Not all research is created equal
Breastfeeding prevents allergies. No it doesn’t. Breastfeeding helps prevent obesity. No it doesn’t. Breastfeeding babies have higher IQs later. No they don’t. It is dizzying to follow the research reports on the benefits of breastfeeding. Just when there are several studies showing a certain benefit, there comes along one that demonstrates otherwise. What in the world is going on?
I think that “Summarizing the health effects of breastfeeding” gives a good clue to what is going on. http://onlinelibrary.wiley.com/doi/10.1111/apa.13136/epdf. The act of breastfeeding is so complex in terms of how long, how much, supplements given, pumped breastmilk, timing of feedings, mother’s supply, feeding method, and so on. The milk is so complex in terms of daily variations, monthly variations, variations over the course of breastfeeding, genetic variations, and so on. The family in which the breastfed baby grows up is so complex in terms of maternal nurturance, life style, socio-economic influences, parental education and so on. The variables in any research study are enormous and although researchers attempt to mitigate those variations in the design of the study, it is virtually impossible to take them all into consideration. So we get research that is contradictory. If the new research not outright contradictory, at a minimum, it may draw differing conclusions.
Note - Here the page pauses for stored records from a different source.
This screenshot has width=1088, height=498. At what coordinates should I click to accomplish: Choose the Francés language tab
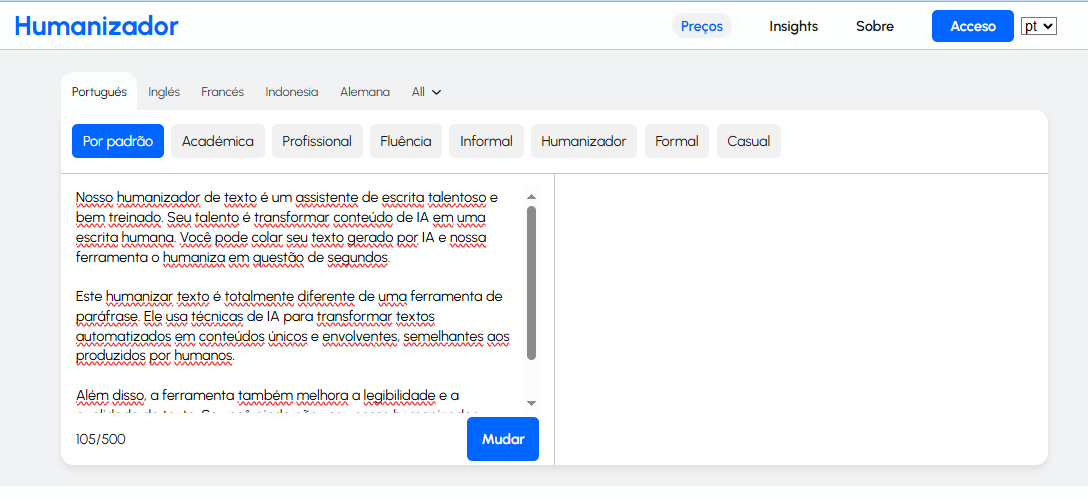pos(222,92)
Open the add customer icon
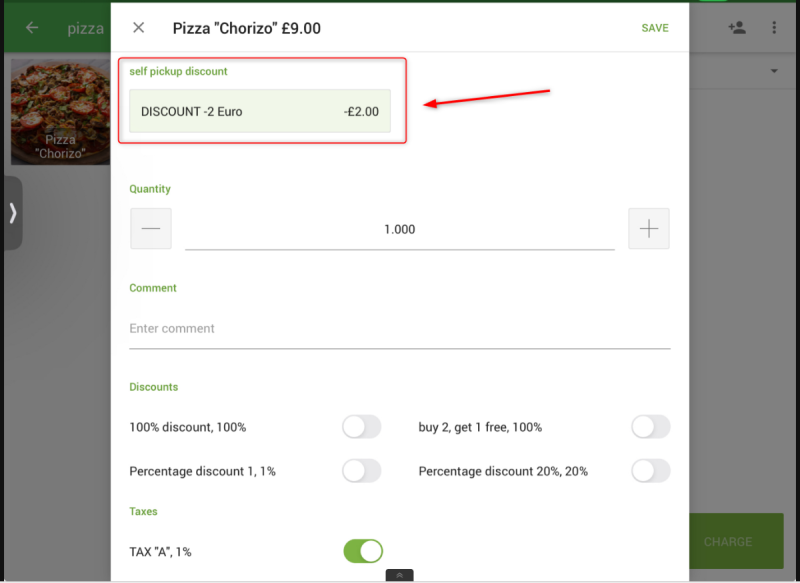This screenshot has height=583, width=800. click(x=737, y=28)
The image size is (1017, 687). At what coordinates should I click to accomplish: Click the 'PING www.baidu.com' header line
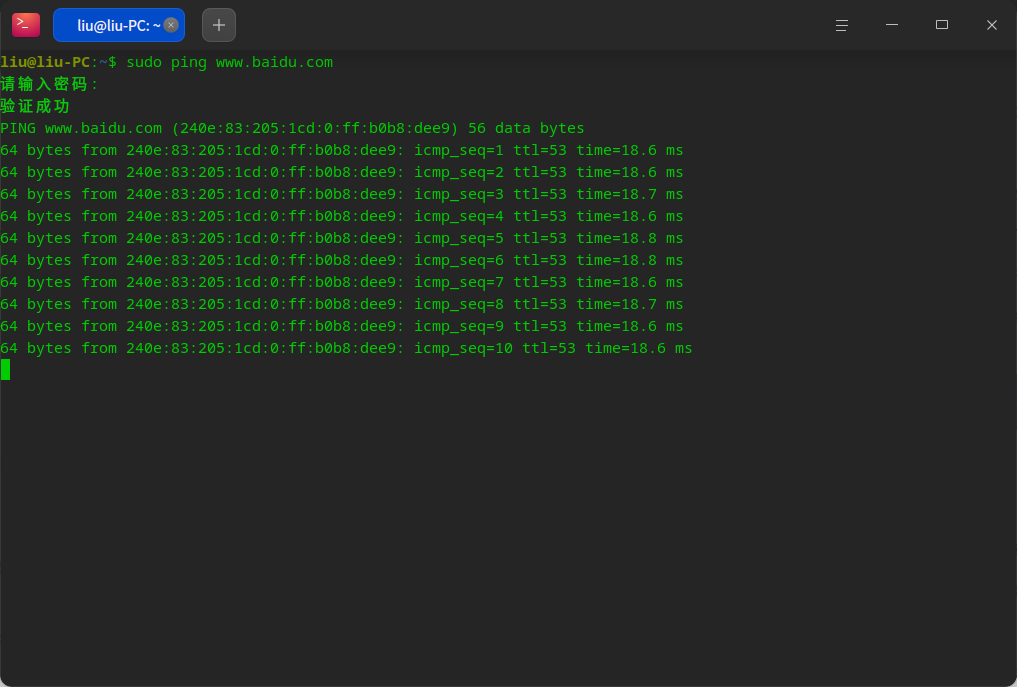[292, 128]
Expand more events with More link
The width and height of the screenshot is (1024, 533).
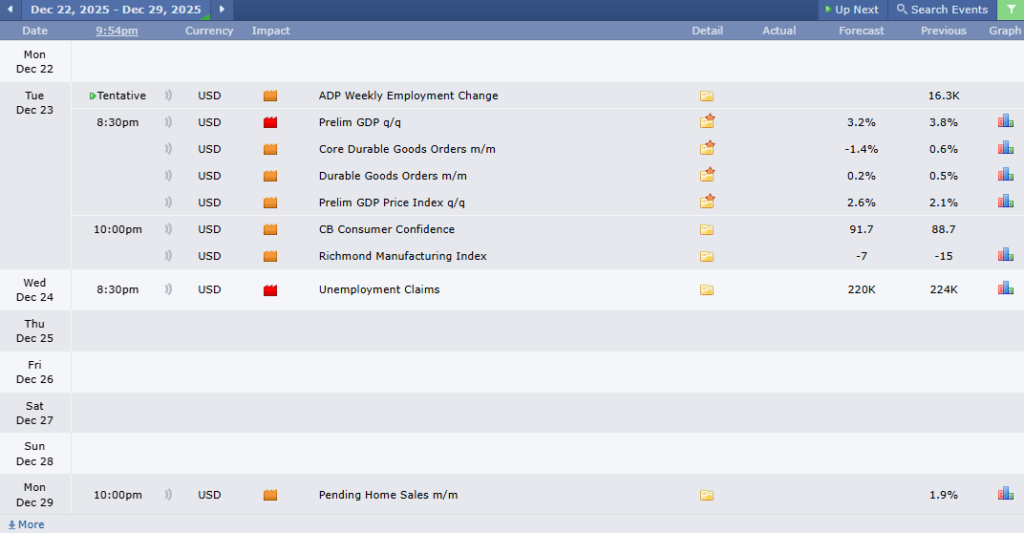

So, just when you feel comfortable making a claim about a facet of the superiority of breastmilk, know that some research will come out that says something different. Studies that are replicated and come out with similar results are the most reliable. Be critical when you read research. Are there variables that were not considered in the study design? Who funded the study? Do the results support the conclusion?
Don’t be shaken by the fluctuations in published literature. Breastfeeding is more art than science.